** PROBLEM **
Which lines in the records below contain the word "agent"? Copy each one.

** TASK INPUTS **
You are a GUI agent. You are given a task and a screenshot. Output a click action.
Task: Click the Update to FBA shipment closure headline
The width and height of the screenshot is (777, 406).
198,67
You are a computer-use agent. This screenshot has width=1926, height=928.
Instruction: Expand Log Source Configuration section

--

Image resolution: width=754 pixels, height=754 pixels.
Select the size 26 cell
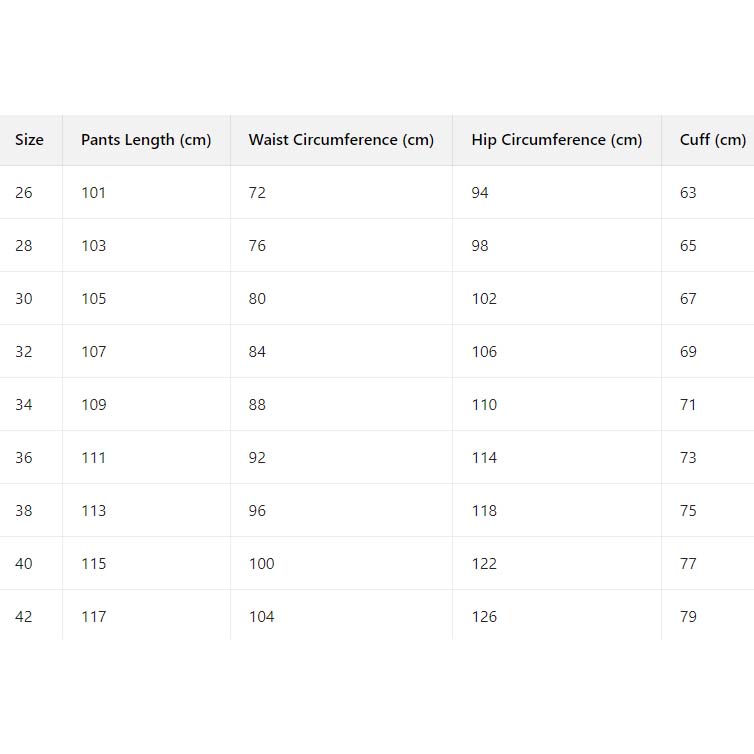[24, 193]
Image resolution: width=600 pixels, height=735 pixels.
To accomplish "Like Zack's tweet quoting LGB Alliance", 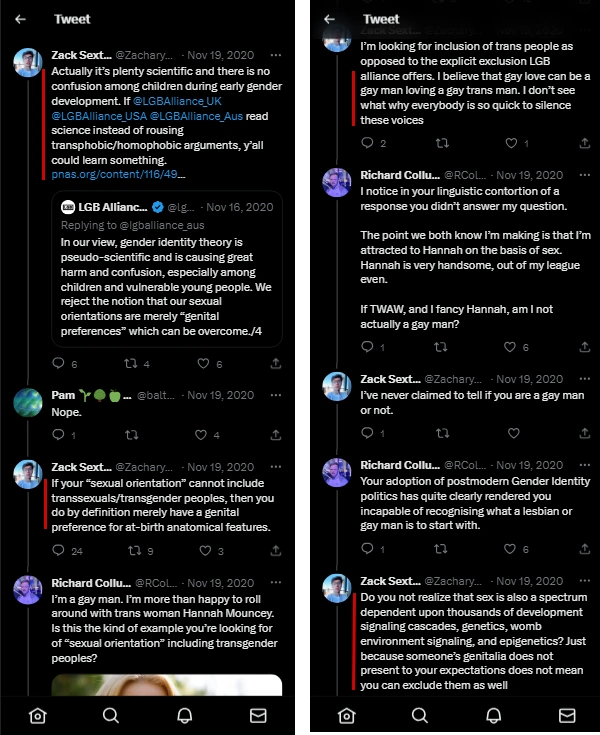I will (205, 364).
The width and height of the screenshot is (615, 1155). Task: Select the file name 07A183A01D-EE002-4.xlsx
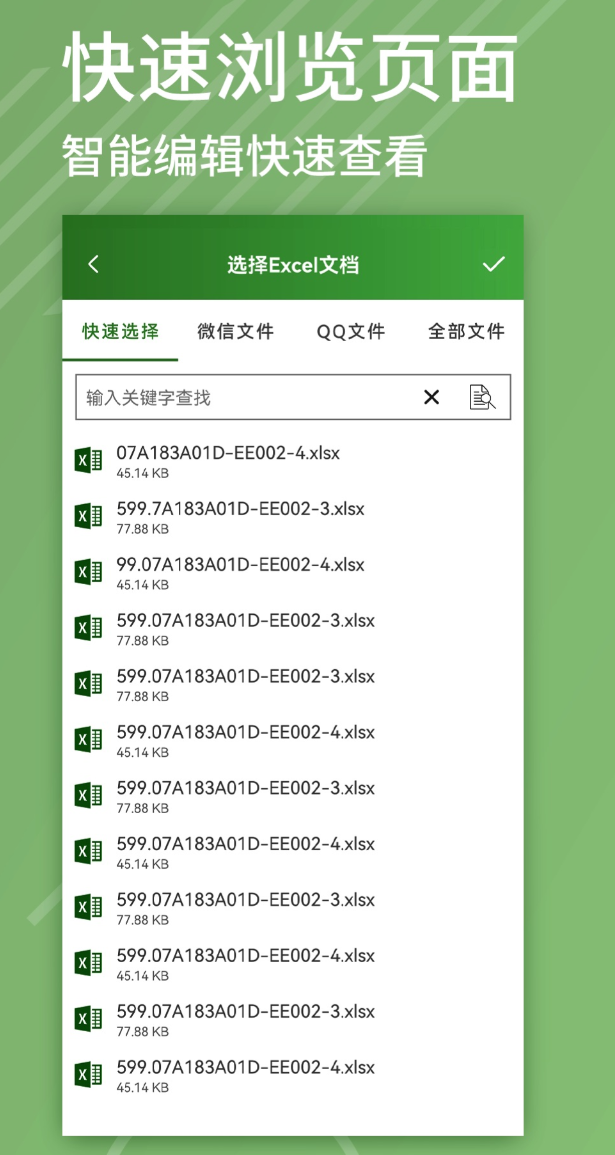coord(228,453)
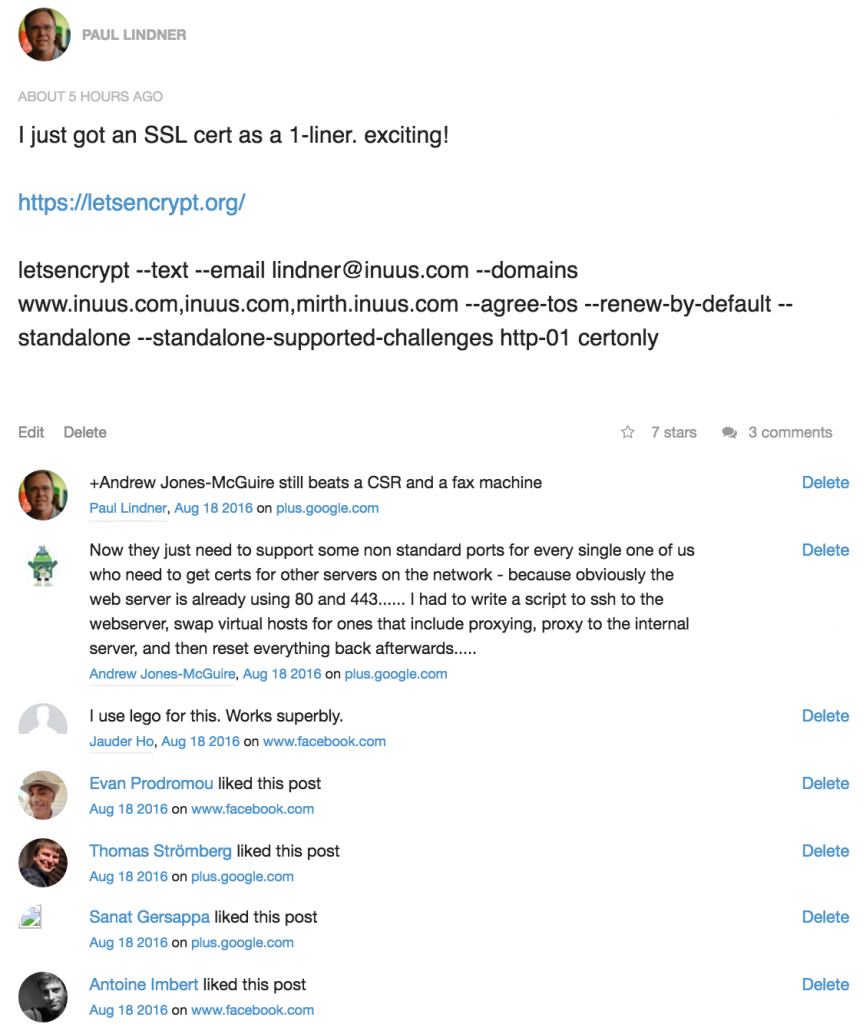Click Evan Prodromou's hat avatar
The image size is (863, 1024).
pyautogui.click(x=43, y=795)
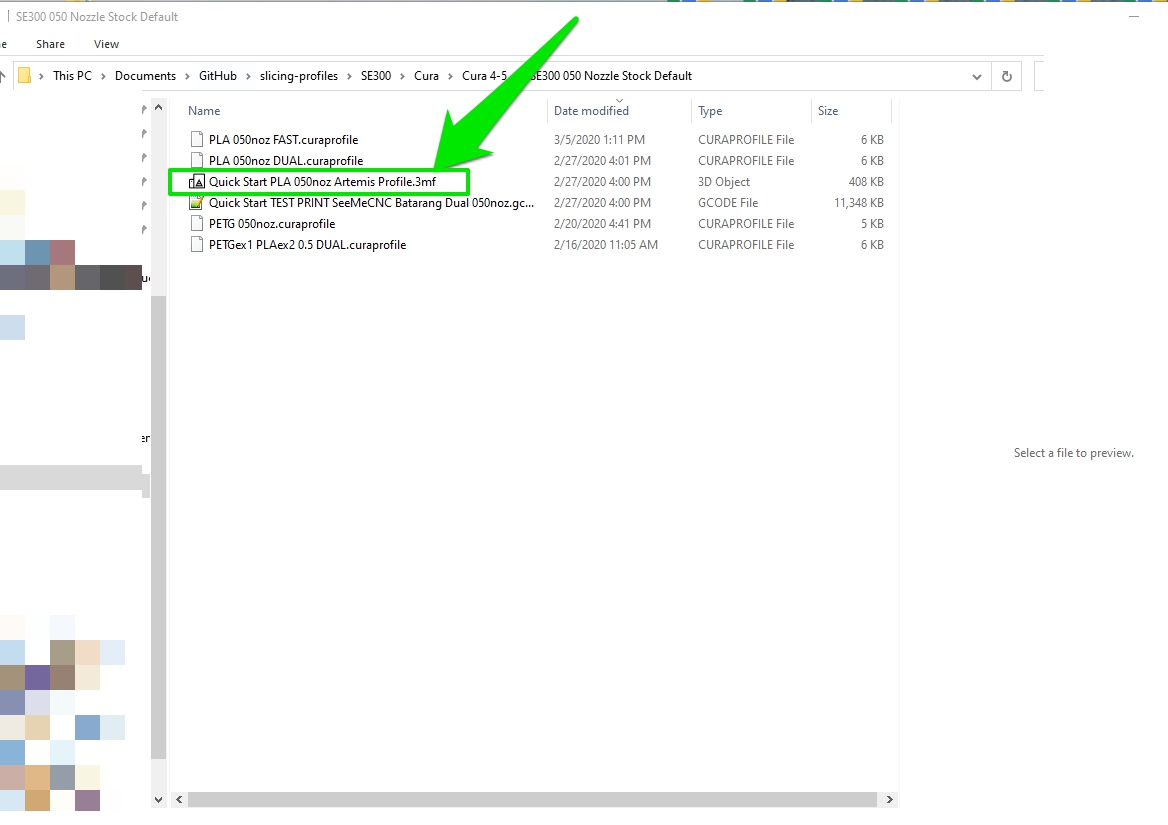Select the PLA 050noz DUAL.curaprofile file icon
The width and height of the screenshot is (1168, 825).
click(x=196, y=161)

** RESPONSE **
You are a GUI agent. You are given a task and a screenshot. Output a click action.
You are a computer-use agent. This screenshot has width=1926, height=928.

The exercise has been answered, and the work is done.